■ EXTRACT ■
======

Fig. 1. Monthly CT incidence (1/100 000) from January 2008 to June 2019 in Shenzhen and long-term trend, seasonal fluctuation and random fluctuation. (a) The actual CT incidence from January 2008 to June 2019; (b) the decomposed trend trait of CT incidence; (c) the decomposed seasonal trait of CT incidence and (d) the decomposed random fluctuation trait of CT incidence.

Fig. 2. Seasonal indices of CT incidence from January to December in Shenzhen. It can be seen that the incidence of CT mostly peaked in May, and reached the trough in January and February.

SARIMA model

After using a first-order non-seasonal difference (d = 1) and a first-order seasonal difference (D = 1, s = 12), the result of the ADF test (p = 0.01) showed that the ACF and PACF of the new data tended to be stationary, as also shown in Figure 3. To diagnose the fitness of the model, following criteria should be satisfied: (1) the residuals were distributed with a mean of zero and a constant variance in the standardised residuals; (2) there was no significant deviation from a zero mean white noise process in the ACF of the residuals; (3) the P value for the Ljung–Box statistic was greater than 0.05, which means that the null hypothesis of independence for this residual series cannot be rejected and (4) the normal QQ plot of the residuals of the model was normal distributed. We compared AIC values and SBC values of 40 models (Supplementary Table S1) and the SARIMA (0.1,1)(0.1,1)12 model was selected as the optimal model with the lowest SBC (SBC = 444.26) and relatively low AIC (AIC = 436.08). Estimated parameters and the Ljung–Box test of the optimal model are shown in Table 1 and all the parameters in the SARIMA (0.1,1)(0.1,1)12 model were statistically significant. Besides, the results from the Ljung–Box tests (Q = 0.358, P = 0.549) indicated that the residual series of these models belong to white noise. Figure 4 shows the graphical diagnostics for assessing the SARIMA (0.1,1) (0.1,1)12 model fit, and it fitted well according to the above criteria. Figure 5 shows that the observed values and predicted values of the SARIMA (0.1,1) (0.1,1)12 model matched well, with the actual incidence falling within the predicted 95% CI. The equation of the SARIMA (0.1,1) (0.1,1)12 model was shown as yt = ((1 + 0.634B) × (1 + 0.867B12) × ɑt)/((1 − B) × (1 − B)12).

======

■ TASKS TO CARRY OUT ■
(1) According to the extract, why was the SARIMA (0.1,1)(0.1,1)12 model chosen as the optimal model?
(2) Rewrite the part of the extract that opens with the words "Fig. 1. Monthly" and closes with "January and February.", replacing "trough" with "lowest point".
(3) In the extract, in which month did CT incidence in Shenzhen mostly peak?

■ EXERCISE DATA ■
======

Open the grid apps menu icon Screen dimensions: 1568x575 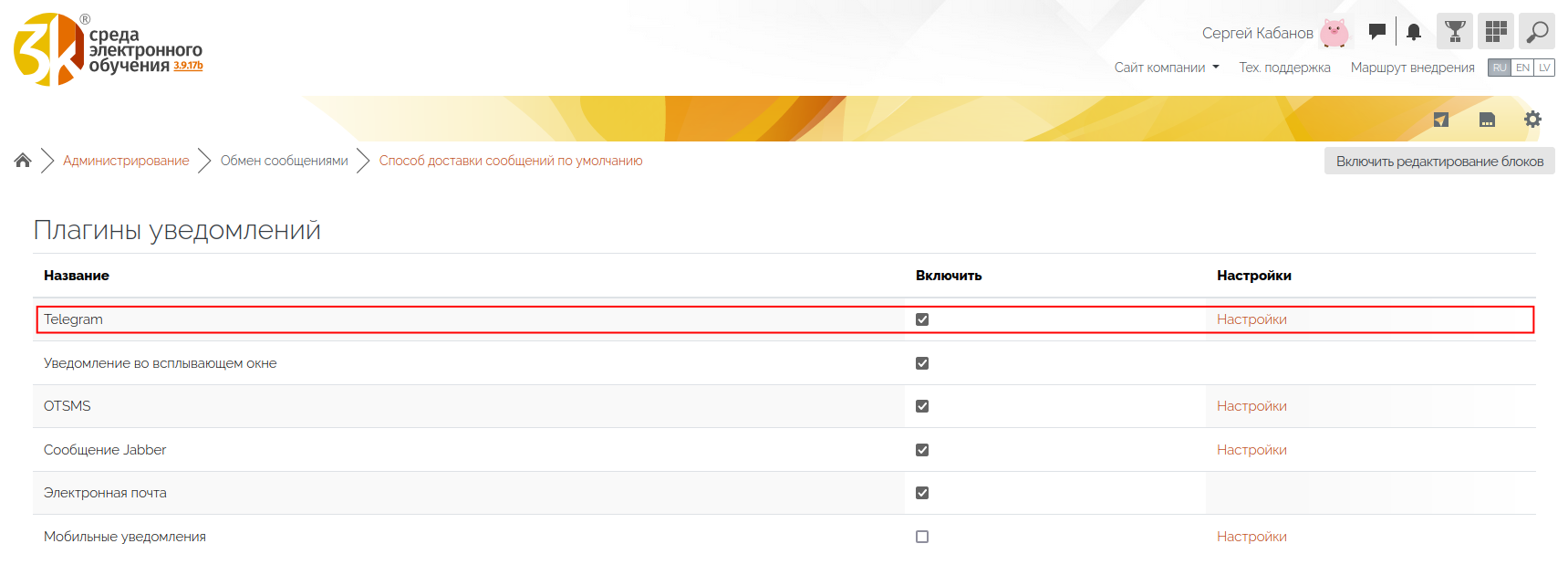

======

■ SOLUTIONS TO THE TASKS ■
(1) Of the 40 models whose AIC and SBC values were compared, it had the lowest SBC (444.26) and a relatively low AIC (436.08).

(2)
Fig. 1. Monthly CT incidence (1/100 000) from January 2008 to June 2019 in Shenzhen and long-term trend, seasonal fluctuation and random fluctuation. (a) The actual CT incidence from January 2008 to June 2019; (b) the decomposed trend trait of CT incidence; (c) the decomposed seasonal trait of CT incidence and (d) the decomposed random fluctuation trait of CT incidence.

Fig. 2. Seasonal indices of CT incidence from January to December in Shenzhen. It can be seen that the incidence of CT mostly peaked in May, and reached the lowest point in January and February.

(3) May.